● **Task item**
Using the data below, copy each line that includes the word "File".

● **Listed entries**
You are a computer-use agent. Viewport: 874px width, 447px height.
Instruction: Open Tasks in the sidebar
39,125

==

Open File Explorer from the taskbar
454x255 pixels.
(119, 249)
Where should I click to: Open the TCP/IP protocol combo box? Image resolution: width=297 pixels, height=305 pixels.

--

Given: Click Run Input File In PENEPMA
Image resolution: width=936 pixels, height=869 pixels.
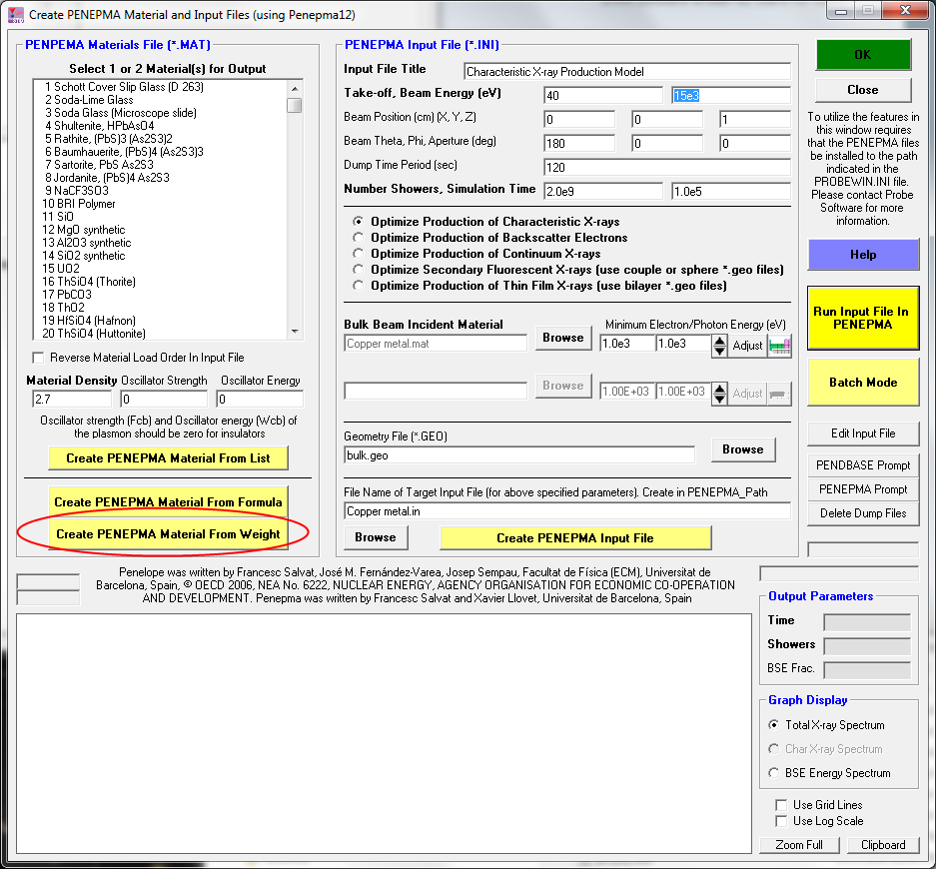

● **Exercise response**
Open File Explorer from the taskbar
Given: Click Run Input File In PENEPMA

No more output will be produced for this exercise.